OTLEY rider Lizzie Deignan gutted out a middle-of-pack finish in the two-stage Women's Tour de Yorkshire.

However, Burley-in-Wharfedale Scott Thwaites finished eighth in the four-stage men's race.

Thwaite's eighth place, which was 28 seconds behind winner Chris Lawless, is the highest finish by a Yorkshireman in the short history of the Tour de Yorkshire.

After Sunday's final stage, Thwaites tweeted: "It might not be a win but it’s close enough.... Yorkshire and proud.

"Thanks for the incredible support on the roads today. It definitely gave me a boost to get over all the hills."

The Tour de Yorkshire was only Deignan's fourth race back since the birth of baby daughter Orla in September, and her first multi-stage event.

"I felt really, really empty," said the 30-year-old former world champion Deignan, who won the most active rider jersey following her ride on Saturday.

"I've been struggling a bit with my appetite trying to get enough calories in," said Deignan. "That has been a problem for the last couple of days and I paid for that today."

Marianne Vos added the Women's Tour de Yorkshire to her long list of accolades as victory on stage two in Scarborough gave her the overall win on Saturday.

The Dutchwoman out-sprinted Spaniard Mavi Garcia and Soraya Paladin into a howling headwind at the end of a 132km stage from Bridlington raced in brutal conditions.

The win was enough for Vos to secure the overall win by a margin of seven seconds from Garcia, with the general classification almost entirely decided by Saturday's stage after Friday's sprint finish in Bedale.

Riders waited until the last possible moment to take the start-line in Bridlington in frigid temperatures, before facing headwinds of up to 40mph which blew rain, hail and even sleet in their faces while they traversed a route that included 1,850m of climbing through the North Yorkshire Moors.

"It was a crazy day," Vos said. "There were a lot of climbs and many attacks.

"We had to endure a lot and I actually don't know how I ended up in the front in the end.
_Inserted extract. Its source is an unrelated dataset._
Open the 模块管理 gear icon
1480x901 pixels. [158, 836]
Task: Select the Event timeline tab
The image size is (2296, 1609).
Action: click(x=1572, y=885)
It's a great win."

Canyon-SRAM's Hannah Barnes came home in eighth to be the best-placed Brit in the race, but Trek-Segafredo's Deignan missed the key move with 50km to go and finished further back having chased down an earlier attack from reigning world champion Anna van der Breggen of Boels-Dolmans.

"I was just so empty at that point," Deignan said. "I can take away that I was there when I needed to be on the climbs but I was just completely blocked in the crosswinds and I'd kind of burned my matches trying to follow Anna.

"Tactically I didn't ride well, I didn't use energy in the right places but when you're on the limit you don't, you're not thinking clearly."

It proved a stressful day for everyone, as the riders were battered by some horrible weather.

"It was really bad," said Sheffield's Lizzy Banks, who tried in vain to defend the Queen of the Mountains jersey for Bigla.

"When we came down into Robin Hood's Bay we were going down the hill at 50mph and we had 40mph hail coming into our face.

"You couldn't see a thing. It was incredibly painful, you could barely see where you were going."